## Provided information
------

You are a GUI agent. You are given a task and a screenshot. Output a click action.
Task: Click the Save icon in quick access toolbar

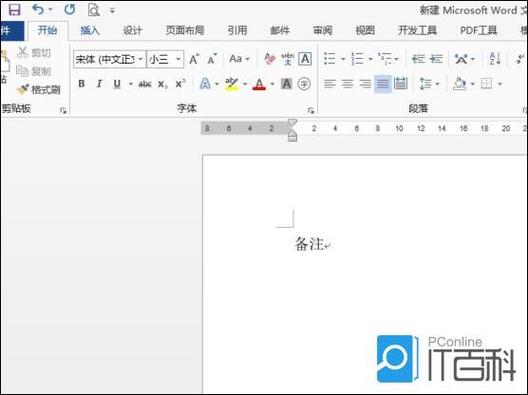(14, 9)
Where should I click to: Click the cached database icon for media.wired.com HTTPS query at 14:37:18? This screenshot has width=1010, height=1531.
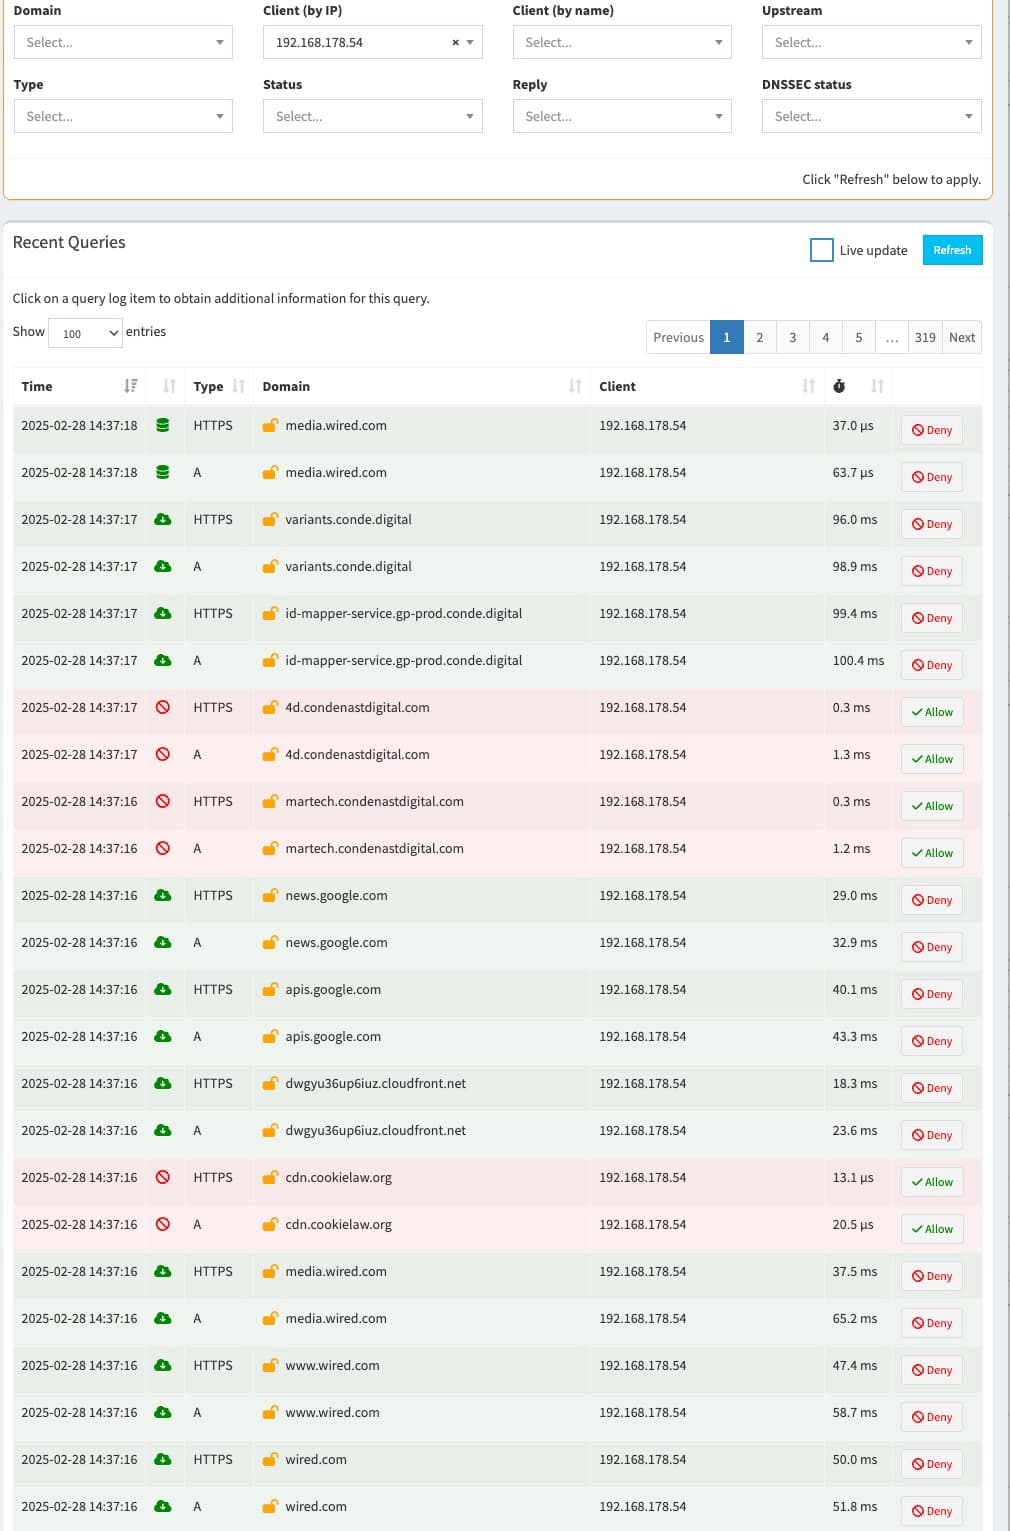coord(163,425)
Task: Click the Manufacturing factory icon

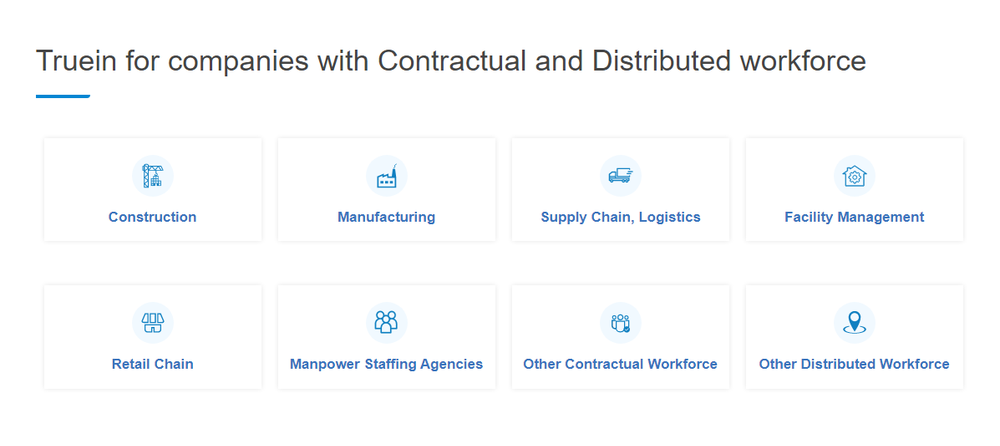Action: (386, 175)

------

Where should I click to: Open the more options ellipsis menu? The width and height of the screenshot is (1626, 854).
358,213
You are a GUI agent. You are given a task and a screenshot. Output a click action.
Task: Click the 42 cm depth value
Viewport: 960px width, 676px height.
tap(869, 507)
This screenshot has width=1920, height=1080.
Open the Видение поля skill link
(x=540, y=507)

------

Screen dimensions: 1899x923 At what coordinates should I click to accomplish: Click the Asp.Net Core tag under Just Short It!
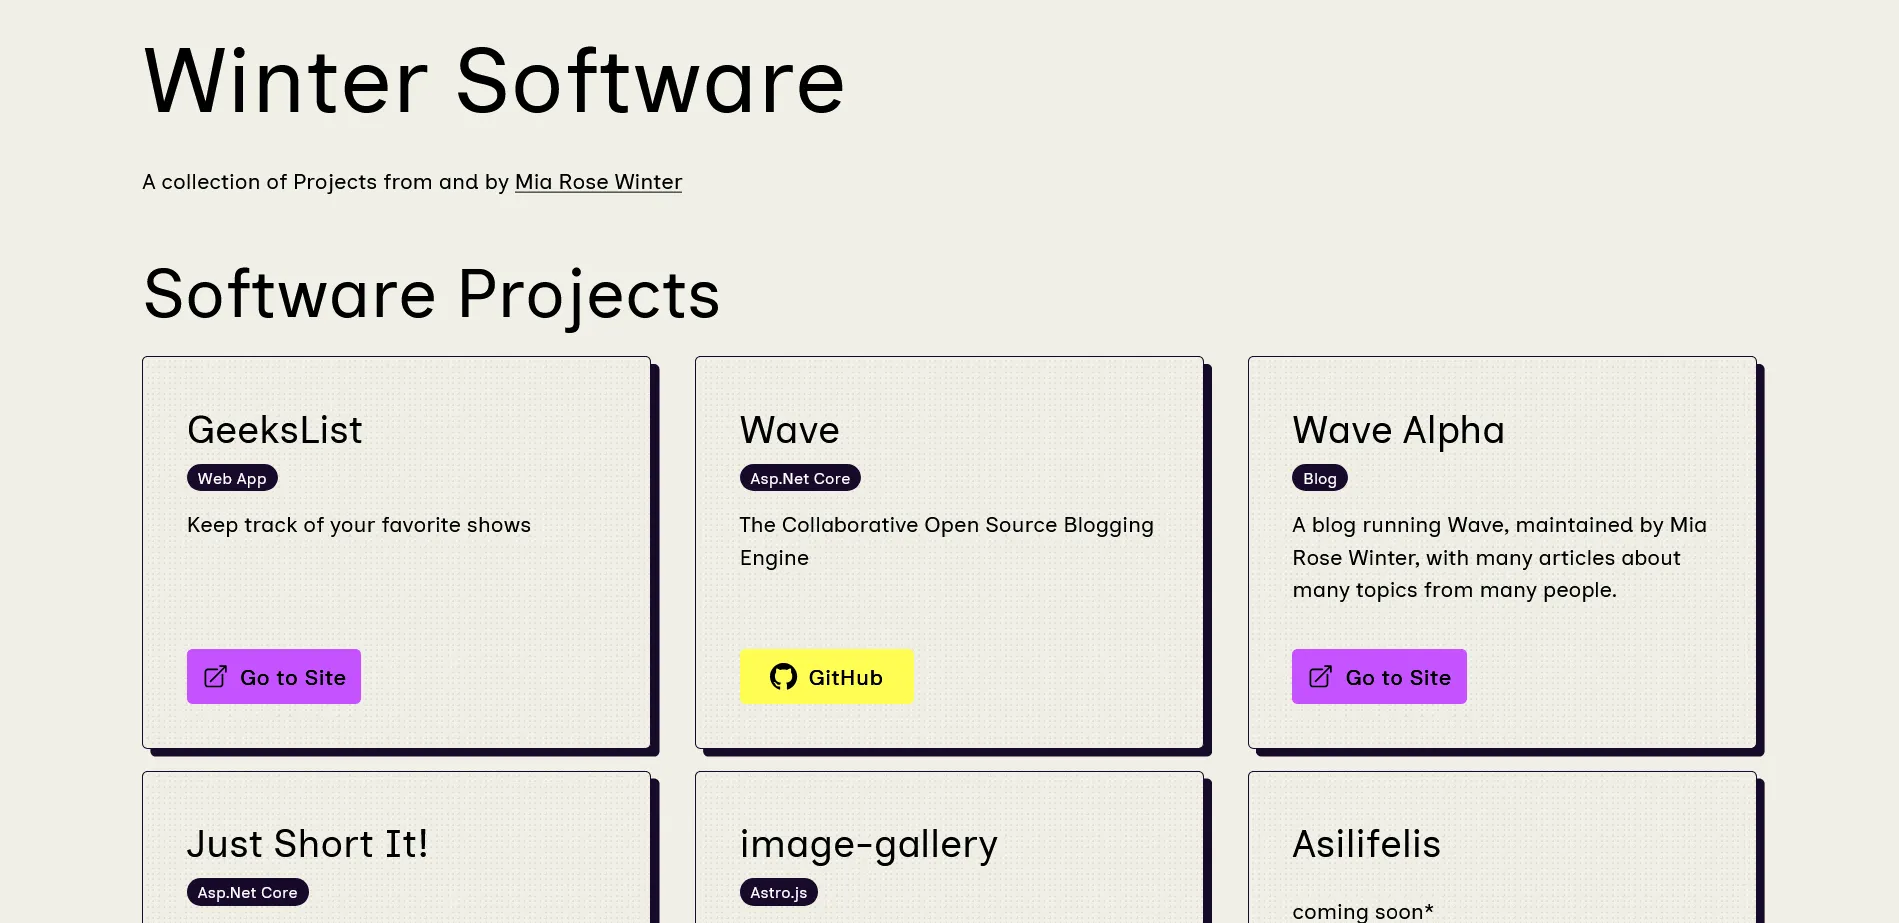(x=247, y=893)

------

## Work to complete
Arrange the records from the line containing "Screen dimensions: 1899x923" through the line containing "(x=247, y=893)" as a Markdown table with the columns No. and Text, one row per line and blank lines omitted. Leave the pictures out of the table.

## Answer to this exercise
| No. | Text |
|---|---|
| 1 | Screen dimensions: 1899x923 At what coordinates should I click to accomplish: Click the Asp.Net Core tag under Just Short It! |
| 2 | (x=247, y=893) |